US-based nuclear start-up Deep Fission has announced its emergence from stealth mode and a $4m pre-seed financing round, led by 8VC. Positioned at the forefront of advanced energy technology, Deep Fission is developing a project using standardised pressurised water reactor (PWR) technology for a modular nuclear microreactor (15 MWe) that can be installed at a depth of one mile in a 30-inch borehole.
Deep Fission was founded in 2023 by father-daughter team Elizabeth and Richard Muller. By leveraging natural conditions deep underground, the project eliminates the need for large pressure vessels and containment structures, significantly reducing costs while enhancing safety, sustainability, and operational efficiency. The company says it will use conventional low-enriched uranium fuel and an existing supply chain, “sidestepping a significant source of delay and concern for other advanced reactor designs”.
“Climate change has accelerated the need for clean energy, and nuclear must be cheaper in order to compete with coal and natural gas,” said Elizabeth Muller, co-founder and CEO of Deep Fission. “We’ve innovated beyond other reactor designs and engaged early and often with the Nuclear Regulatory Commission (NRC) to make atomic energy a viable option to power AI, industrial applications, as well as remote communities. We cannot wait to share our findings with the world and do our part to help with the clean energy transition.”
Joe Lonsdale, Managing Partner at 8VC, noted: “With global demand escalating, we need more options. We invested in Deep Fission because they are engineering a way for nuclear power to be exceptionally safe, cost-effective, and reliable – and far enough underground that hopefully neither war nor regulators can turn it off!”
The company has already met several important milestones, including completing a conceptual design, submitting a regulatory engagement plan, a conceptual design white paper, and a conceptual design review meeting with the US NRC.
The Deep Fission reactor will operate at the same pressure (160 atmospheres) as a standard PWR, and at the same core temperatures (about 315°C). As with a standard PWR, the heat is transferred to a steam generator at depth to boil water, and the non-radioactive steam rises rapidly to the surface where a standard steam turbine converts the energy to its electricity.
Deep Fission says the reactor has no moving parts at depth, other than the control rods and the fluid flow of the water coolant. This design minimizes the need for maintenance, although cables attached to the reactor allow it to be raised to the surface (it takes only an hour or two) if inspection of the reactor is deemed necessary.

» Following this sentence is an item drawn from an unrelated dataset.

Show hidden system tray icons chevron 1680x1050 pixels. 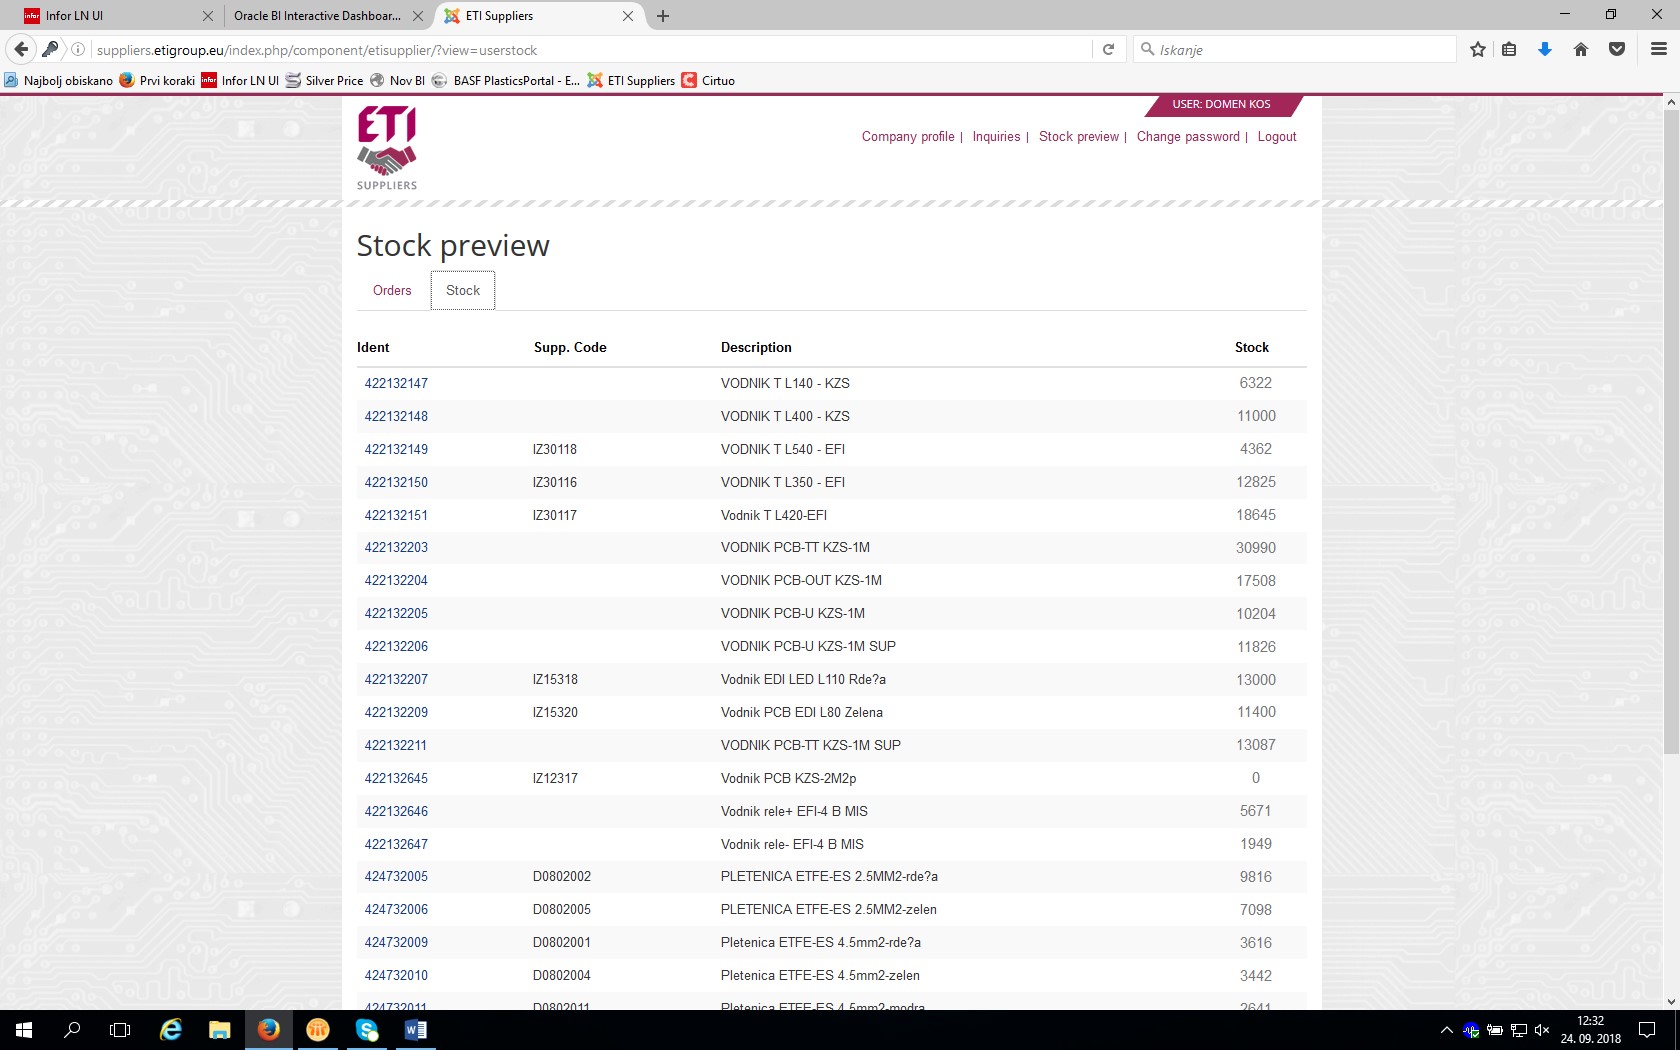1446,1030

The major cost of standard PWR is the enormous reactor pressure vessel made of 8 to 12-inch thick steel, the large pressuriser, and the huge containment building with concrete walls 3-6 feet thick. The Deep Fission design replaces all of this with geology. Per kilowatt-hour, a borehole is far cheaper than such large surface structures. The pressure is supplied by the depth: the pressure of water at a mile deep is 160 atmospheres, the same as that found in the thick pressure vessel of the standard PWR.
Safety and security for a borehole reactor are unprecedented and (perhaps equally important) self-evident. The reactor is far out of the reach of tornadoes, floods, hurricanes, tsunamis, airplane crashes, and terrorists.
Deep Fission has begun analysis of credible accidents and will review the safety of the reactor with NRC during pre-application and application review. The reactor has a mile of fresh water above it, so emergency core cooling is simple. It also has a negative temperature coefficient so with any overheating the reactor turns itself off.